Neonazi-Mordserie:Beckstein sperrte sich gegen BKA-Ermittlungen

Er bezweifelt, ob 20 BKA-Beamte die Ermittlungen besser geführt hätten als 200 Landesbeamte: Bayerns Ex-Innenminister Beckstein wird zur Neonazi-Mordserie befragt und verteidigt die bayerischen Behörden. Der CSU-Politiker war 2006 dagegen, dass die bayerische Soko den Fall abgibt - das wäre ein schwerer fachlicher Fehler gewesen.

Der frühere bayerische Innenminister Günther Beckstein (CSU) hat Vorwürfe zurückgewiesen, die Ermittlungsbehörden hätten nach der Mordserie an Migranten einen möglichen rechtsextremen Hintergrund nicht intensiv genug verfolgt.

Beckstein vor Neonazi Untersuchungsausschuss

Bayerns Ex-Innenminister Günther Beckstein vor dem Untersuchungsausschuss zur NSU in Berlin.

(Foto: dpa)

Es hätten sich auch nach intensiven Ermittlungen keine Hinweise auf eine fremdenfeindliche Tat ergeben, sagte Beckstein vor seiner Befragung im Bundestages-Untersuchungsausschuss am Donnerstag in Berlin. Es sei damals "ein Aufwand betrieben worden wie in keinem anderen Fall". Beckstein wird seit dem Nachmittag zur Neonazi-Mordserie befragt. Er ist der erste ehemals politisch Verantwortliche, der als Zeuge in dem Gremium auftritt.

Es seien Millionen von Daten ausgewertet worden, sagte der frühere Innenminister. "Aber es war die heiße Spur nicht dabei." Er habe den Ermittlungsbehörden daher "keine substanziellen Vorwürfe" zu machen. Die rechtsextreme Zelle "Nationalsozialistischer Untergrund" (NSU) sei "höchst konspirativ" gewesen. Nicht einmal die Gesinnungsgenossen hätten etwas über die Taten gewusst. Nur deshalb habe die Angelegenheit so lange geheim bleiben können.

Beckstein hat sich im Jahr 2006 gegen eine Übergabe der Ermittlungen zur Neonazi-Mordserie an das BKA ausgesprochen.
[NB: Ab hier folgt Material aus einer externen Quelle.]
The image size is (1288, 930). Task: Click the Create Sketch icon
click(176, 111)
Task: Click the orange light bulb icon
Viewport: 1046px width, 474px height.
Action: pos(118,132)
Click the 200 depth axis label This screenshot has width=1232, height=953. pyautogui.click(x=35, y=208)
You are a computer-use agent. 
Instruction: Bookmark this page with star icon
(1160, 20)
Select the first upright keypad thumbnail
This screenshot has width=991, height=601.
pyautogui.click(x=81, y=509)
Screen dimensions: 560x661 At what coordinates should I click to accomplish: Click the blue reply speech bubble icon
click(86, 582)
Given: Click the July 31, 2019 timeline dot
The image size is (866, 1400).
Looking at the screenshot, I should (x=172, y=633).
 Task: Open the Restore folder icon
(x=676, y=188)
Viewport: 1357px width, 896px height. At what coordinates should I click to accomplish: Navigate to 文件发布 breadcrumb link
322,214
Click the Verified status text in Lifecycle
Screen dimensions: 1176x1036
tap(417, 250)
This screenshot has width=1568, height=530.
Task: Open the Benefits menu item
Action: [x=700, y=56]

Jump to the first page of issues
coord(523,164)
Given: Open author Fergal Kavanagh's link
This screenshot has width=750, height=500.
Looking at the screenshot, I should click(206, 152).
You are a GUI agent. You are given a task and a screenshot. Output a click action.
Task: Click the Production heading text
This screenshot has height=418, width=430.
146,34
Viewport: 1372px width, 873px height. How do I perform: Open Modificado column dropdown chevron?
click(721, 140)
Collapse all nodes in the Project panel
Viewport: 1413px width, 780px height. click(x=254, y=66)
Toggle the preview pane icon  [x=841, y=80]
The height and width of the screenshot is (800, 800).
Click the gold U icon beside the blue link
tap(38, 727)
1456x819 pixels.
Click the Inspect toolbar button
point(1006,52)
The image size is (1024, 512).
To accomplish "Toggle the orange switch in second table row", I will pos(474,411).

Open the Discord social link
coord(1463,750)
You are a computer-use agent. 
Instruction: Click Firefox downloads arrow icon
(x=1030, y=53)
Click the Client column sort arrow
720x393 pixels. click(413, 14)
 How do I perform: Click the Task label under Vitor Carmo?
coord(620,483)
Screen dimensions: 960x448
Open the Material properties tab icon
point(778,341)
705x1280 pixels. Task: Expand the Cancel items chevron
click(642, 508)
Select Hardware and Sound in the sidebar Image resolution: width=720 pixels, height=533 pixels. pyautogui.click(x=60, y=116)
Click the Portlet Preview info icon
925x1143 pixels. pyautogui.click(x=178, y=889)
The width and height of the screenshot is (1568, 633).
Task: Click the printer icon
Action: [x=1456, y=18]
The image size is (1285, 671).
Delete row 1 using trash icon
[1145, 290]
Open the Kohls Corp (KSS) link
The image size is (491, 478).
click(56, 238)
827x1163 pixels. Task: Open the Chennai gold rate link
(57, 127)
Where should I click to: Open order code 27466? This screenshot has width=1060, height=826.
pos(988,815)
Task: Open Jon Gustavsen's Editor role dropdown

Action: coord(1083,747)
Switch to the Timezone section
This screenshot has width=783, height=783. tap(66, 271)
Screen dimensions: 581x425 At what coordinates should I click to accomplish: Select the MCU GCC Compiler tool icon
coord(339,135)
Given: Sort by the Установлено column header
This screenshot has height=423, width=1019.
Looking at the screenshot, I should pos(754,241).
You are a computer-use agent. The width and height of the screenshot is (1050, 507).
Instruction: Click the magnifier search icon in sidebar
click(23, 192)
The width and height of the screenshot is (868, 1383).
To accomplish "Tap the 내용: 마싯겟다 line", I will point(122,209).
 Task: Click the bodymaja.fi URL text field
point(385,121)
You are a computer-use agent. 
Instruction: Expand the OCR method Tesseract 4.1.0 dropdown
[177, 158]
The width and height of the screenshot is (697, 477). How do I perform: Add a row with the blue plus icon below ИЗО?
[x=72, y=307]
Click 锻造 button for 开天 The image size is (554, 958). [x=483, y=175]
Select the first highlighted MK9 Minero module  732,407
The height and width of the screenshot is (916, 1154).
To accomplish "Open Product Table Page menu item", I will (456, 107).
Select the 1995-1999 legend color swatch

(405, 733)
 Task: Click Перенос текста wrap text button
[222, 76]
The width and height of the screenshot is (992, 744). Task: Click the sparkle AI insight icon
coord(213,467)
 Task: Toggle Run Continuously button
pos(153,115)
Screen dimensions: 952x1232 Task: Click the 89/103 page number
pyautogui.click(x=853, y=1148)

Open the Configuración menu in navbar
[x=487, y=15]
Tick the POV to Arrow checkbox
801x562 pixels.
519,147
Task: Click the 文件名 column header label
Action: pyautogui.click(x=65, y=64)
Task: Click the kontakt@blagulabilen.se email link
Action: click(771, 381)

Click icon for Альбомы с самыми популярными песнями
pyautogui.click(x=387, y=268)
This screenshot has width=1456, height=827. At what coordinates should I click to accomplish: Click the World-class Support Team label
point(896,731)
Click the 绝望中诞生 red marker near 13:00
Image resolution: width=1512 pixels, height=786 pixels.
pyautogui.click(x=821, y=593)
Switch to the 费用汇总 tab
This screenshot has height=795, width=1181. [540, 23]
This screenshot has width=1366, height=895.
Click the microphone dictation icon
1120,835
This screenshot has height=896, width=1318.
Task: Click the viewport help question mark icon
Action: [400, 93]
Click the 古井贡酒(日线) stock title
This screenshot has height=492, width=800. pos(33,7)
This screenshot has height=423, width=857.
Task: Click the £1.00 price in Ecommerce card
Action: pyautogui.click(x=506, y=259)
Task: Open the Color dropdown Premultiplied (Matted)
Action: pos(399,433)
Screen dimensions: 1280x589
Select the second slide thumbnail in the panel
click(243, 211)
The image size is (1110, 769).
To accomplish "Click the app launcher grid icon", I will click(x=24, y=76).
Es wäre ein schwerer fachlicher Fehler gewesen, die Ermittlungsführung zu dem Zeitpunkt von der bayerischen Sonderkommission "Bosporus" auf das Bundeskriminalamt zu übertragen, sagte er im Untersuchungsausschuss. "Ich hätte es im Jahr 2006, als die Ermittlungen äußerst heiß gelaufen waren, für einen schweren Fehler gehalten, im laufenden Galopp die Pferde zu wechseln." Diese Beurteilung hätten alle Länder geteilt. "Im übrigen hätte das BKA jederzeit übernehmen können, wenn es gewollt hätte", sagte der CSU-Politiker.

Und hätte das Bundesinnenministerium so eine Übertragung angeordnet, hätte er dies nicht verhindern können. Beckstein sagte, er bezweifele aber bis heute, ob 20 BKA-Beamte die Ermittlungen besser geführt hätten als insgesamt 200 Landesbeamte. Diese Frage sei damals aber nicht im Streit entschieden worden. Alle hätten sich schnell darauf geeinigt, dass die Federführung bei der bayerischen Soko bleibe und eine Ermittlungsgruppe beim BKA eingerichtet werden solle.

Beckstein hatte rechtsextremen Hintergund vermutet

Beckstein hatte im Jahr 2000 selbst den Verdacht geäußert, die Morde könnten einen rechtsextremen Hintergrund haben. An einem Zeitungsartikel zu einem der Fälle hatte er damals in einer handschriftlichen Notiz die Frage aufgeworfen, ob ein fremdenfeindliches Motiv vorliegen könne. Daraufhin sei sorgfältig ermittelt worden, allerdings ohne Ergebnis, sagte er. "Mit dem habe ich mich zufrieden gegeben."

Den Rechtsterroristen werden Morde an neun Kleinunternehmern türkischer und griechischer Herkunft sowie an einer Polizistin vorgeworfen. Fünf Morde wurden in Bayern begangen, weshalb das Verhalten der bayerischen Behörden und die Arbeit der bayerischen Soko "Bosporus" zunächst im Mittelpunkt des Ausschusses stehen.